An inter-disciplinary team from LSE have received funding from Wellcome Trust for a seed project to understand the impact of the Zika outbreak on how women access medical abortion, and how national regulation has impacted on women’s choices and abortion service provider’s activity during this health emergency.
This LSE Health research will be undertaken by Clare Wenham (Department of Health Policy), Ernestina Coast (Department of International Development), Tiziana Leone (Department of International Development) and Sonia Correa (LSE Gender Institute), and will analyse medical abortion (the use of mifepristone and misoprostol to terminate pregnancy) during the Zika outbreak, to consider the impact different regulatory environments had on women's reproductive health at a time of uncertainty.
The project will analyse the intersection of Zika, regulation and medical abortion through a comparative case study of Brazil, Colombia and El Salvador.
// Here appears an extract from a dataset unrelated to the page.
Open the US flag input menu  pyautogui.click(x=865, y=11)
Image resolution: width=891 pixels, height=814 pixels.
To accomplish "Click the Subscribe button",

Each of these states had Zika infected women (albeit with differing incidence) yet represent diverse regulatory environments for medical abortion, ranging from legalisation in Colombia to criminalisation in El Salvador to medical abortion drugs being on the list of prohibited smuggled drugs in Brazil.
In spite of regulation, however, it is believed that women have still been accessing medical abortion during the Zika epidemic, assumed through civil society groups, pharmacies and the black market. The research will assess women’s choices and provider activity in the case study locations, and in doing so, produce a conceptual framework for understanding the regulation of abortion during health emergencies.